According to General Ion Pacepa, the deputy chief of the Romanian foreign intelligence services and defector, Ceausescu was reputed to have instructed his henchmen:
Monica Lovinescu must be silenced, not killed. I do not need any uncomfortable French and American investigations… I want her to become a living corpse. Use foreign hands, so that no evidence can turn up that could lead back to the Romanian connection.
In 1977, Lovinescu was attacked by a hired PLO hit squad outside her Paris home. Luckily the assailants fled as neighbours were alerted but the victim was still left with severe head injuries. She revived from her hospital coma only to resume her crusade with a handful of Romanian friends including Marie-France Ionesco, Sanda Stolojan and Michel Foucault, the French Marxist and Structuralist philosopher. They exposed Ceausescu’s atrocities at anti-totalitarian vigils in front of the Romanian embassy in Paris.
Monica Lovinescu outlived Ceausescu whose exit culminated in his televised trial and execution in 1989. Ten years on, in recognition of her life-long contribution to Romanian political and cultural life, Ms Lovinescu was awarded the Order of the Star of Romania, by the democratic-liberal President, Emil Constantinescu.
Asked in April 2002 about her opinion on the desirability of a Nuremberg-style trial of communism, Lovinescu answered:
The trial of communism might have offered Romanian mentality a real chance for change. The handful of initiatives taken so far are built entirely on moving sands. We cannot consider a Nuremberg-style trial simply because that involves winners and losers. Or, in this particular instance, communism lost its own war: it simply imploded, not exploded. But one should consider at least a moral prosecution. It is impossible to contemplate the fact that torturers in Romania have not been yet morally indicted.

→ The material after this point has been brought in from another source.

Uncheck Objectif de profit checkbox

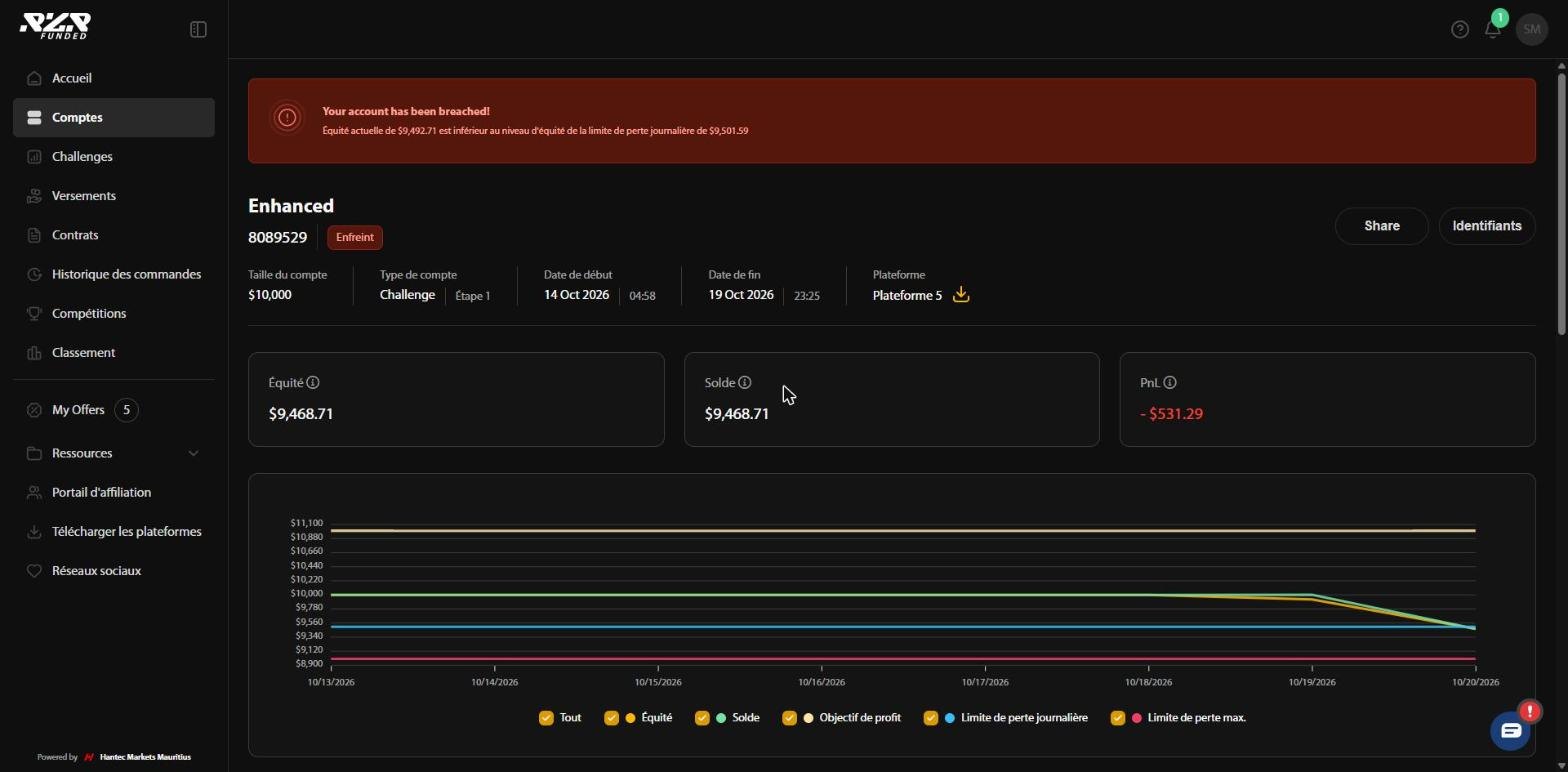[789, 718]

Monica Lovinescu, M.Litt., Grand Officer, Order of the Star of Romania, was married to fellow journalist, literary critic and political analyst Virgil Ierunca (1920-2006). They leave no children and their estate has been bequeathed to a Romanian government foundation.
Constantin Roman © 2008-2009. All Rights Reserved.
NOTE:
The Romanian Media has translated (with predictable liberal approximation) the Times Obituary of Monica Lovinescu. However what was truly striking (although perhaps unsurprising) is that ALL, but absolutely ALL newspapers without exception have applied that ubiquitous expectation of “self-censorship” which required them to omit ANY reference to the defector and ex-Securitate General Ion Pacepa as well as to Ceausescu’s practice of ordering the murder and intimidation of dissidents: in a 2009 Survey on the Freedom of the Press (or lack of it) Romania came 85th amongst all the countries of the World – not bad at all for a country which claims to be democratic but cheats on Democracy, twenty years after the dictator was put down!
The above text is unabridged, as it was published in the London Times, in April 2008.